Once on the road again and heading to the airport he stepped on the gas and got some frightening speeds out of that tiny taxi. At this speed I wasn’t going to need all the time I had allowed to get to the airport. The driver explained he was an amateur boxer. We told him we had been told about a boxer from South West Bay when we were there. He instantly knew the name and was pleased we knew about him. I asked our driver (his name sounded like Jeremy) about where to get CDs of local string bands. He said he used to play in a string and has friends in string bands. He put on a tape and cranked it up when he knew I was interested. Jeremy said he would wait for us at the airport and take us home again. So we sat and had a cold drink while we waited for Ray.
Ray arrived on time and we sped home in Jeremy’s taxi. When Jeremy set us down at the resort he said he would get a CD of a string band for me and drop it into the resort.
Back on the boat Chris had cooked up a storm and we had a lovely dinner and Ray gradually got to know his new ship mates and his ship board home for the next 10 days. We turned in early and had a peaceful night’s sleep.
This morning we had a slow start. Breakfast was served in shifts. Outside, the morning was clear and the early rays of sun revealed mist in the valleys and clearing clouds from the showers last night moving cross the hill tops. Wisps of smoke rose slowly here and there from the vegetation revealing cooking fires and places of habitation.
There were a few jobs we wanted to get done so that we knew everything was ready for departure on Monday. If we got them done quickly it would leave time for exploring the underwater sights at Million Dollar Point. Ray, Chris and I set of to do a basic shop. Whenever Chris used the term “browse the shops” we told her browsing was yesterday, today we get the things on the list. As a result the shopping didn’t take long. Paul and Grant started collecting water from a tap near the resort and Carl was ministering to the ailments of the on board fresh water system. While in the bilge Carl got his head and arm caught and he started to panic. He called to Grant at the top of his voice but Grant couldn’t hear because the generator was on and making a noise. He had to use all his concentration to stay calm and find a way out on his own. He is telling the story now and laughing but it wasn’t fun at the time.
Today has been a beautiful tropical day. Blue skies, puffy white clouds and so far no rain. If you were out in the sun it was very hot. If you were like Carl, working in the bilge, you were a lobster been boiled alive. When the jobs were all done, Carl went off for a shower and we assembled at the resort bar for lunch. “Its nice here” Carl said in tones of surprise as he sat down. Compared to the bilge everywhere seemed cool and inviting. We lingered over lunch, enjoying the breeze, the shade and the lovely blue water beyond and Chimere waiting at anchor.

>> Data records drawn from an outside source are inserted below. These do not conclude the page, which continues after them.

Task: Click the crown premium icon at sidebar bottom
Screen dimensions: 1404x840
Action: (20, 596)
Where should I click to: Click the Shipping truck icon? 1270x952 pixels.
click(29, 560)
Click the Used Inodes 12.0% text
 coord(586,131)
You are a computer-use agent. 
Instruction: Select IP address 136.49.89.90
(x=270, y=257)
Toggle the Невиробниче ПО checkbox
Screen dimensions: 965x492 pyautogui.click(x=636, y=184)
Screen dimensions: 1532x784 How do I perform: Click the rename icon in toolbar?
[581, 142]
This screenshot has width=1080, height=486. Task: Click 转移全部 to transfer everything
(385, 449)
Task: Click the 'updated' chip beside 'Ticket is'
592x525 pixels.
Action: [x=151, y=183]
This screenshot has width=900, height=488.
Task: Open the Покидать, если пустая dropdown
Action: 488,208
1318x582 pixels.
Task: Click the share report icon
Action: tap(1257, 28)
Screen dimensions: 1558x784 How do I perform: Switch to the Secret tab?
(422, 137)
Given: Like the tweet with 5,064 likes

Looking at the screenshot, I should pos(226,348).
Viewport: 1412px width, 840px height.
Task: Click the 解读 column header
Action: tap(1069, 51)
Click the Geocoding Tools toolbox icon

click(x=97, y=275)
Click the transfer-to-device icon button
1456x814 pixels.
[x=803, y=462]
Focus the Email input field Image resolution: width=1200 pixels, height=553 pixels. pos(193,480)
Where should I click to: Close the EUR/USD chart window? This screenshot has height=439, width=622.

After finishing all the chores and making sure Chimere was stored and ship shape once again, Ray, Paul, Carl and Grant went off to explore Million Dollar Point while Andrew and Christine took a break for a few hours. This is the place the Americans chose to bulldoze all their stores at the end of the Second World War. It was amazing. They simply pushed everything into the sea. There were tank tracks, engines of all descriptions, axles, differentials and all manner of other things that would make an engineer drool. They even saw a couple of 8 inch gun barrels amongst the debris. After an hour or so of snorkeling, they decided that million dollar point was now worth about $10,000 from a salvage perspective. The sea is doing what it does best and it is gradually reclaiming what was dumped. From an ecological perspective, it is amazing to see how so many of the machinery parts and broken glass have now become part of new rock/coral formations and now have new life growing from them. It won’t be very long before the whole area will simply be new reef and rock and all signs of WWII will be gone. After making sure they had paid the local land owners their required fees, they rejoined their taxi and returned to the beach resort. The driver had kindly offered to pick them up at the end of their swim and would not take payment until the end. It is this level of trust and honesty that is sometimes sadly lacking in much of western society. So after returning to the resort for a few cleansing ales, the intrepid crew made their way back to Chimere for a delicious home cooked meal, courtesy of Paul (Cook) and Grant (Sous chef). Masterchef has nothing on these guys as they cooked steak and chips à la Chimere.
Tomorrow, some of our intrepid explorers intend to dive on the WWII wreck of the SS President Coolidge, a huge ocean liner used as a troop carrier during the war. Carl and Ray are both certified divers and are looking forward to diving on what is recognized as one of the best wrecks in the South Pacific dating back to the mid 20th century.
Fair winds, smooth seas and welcome aboard Ray.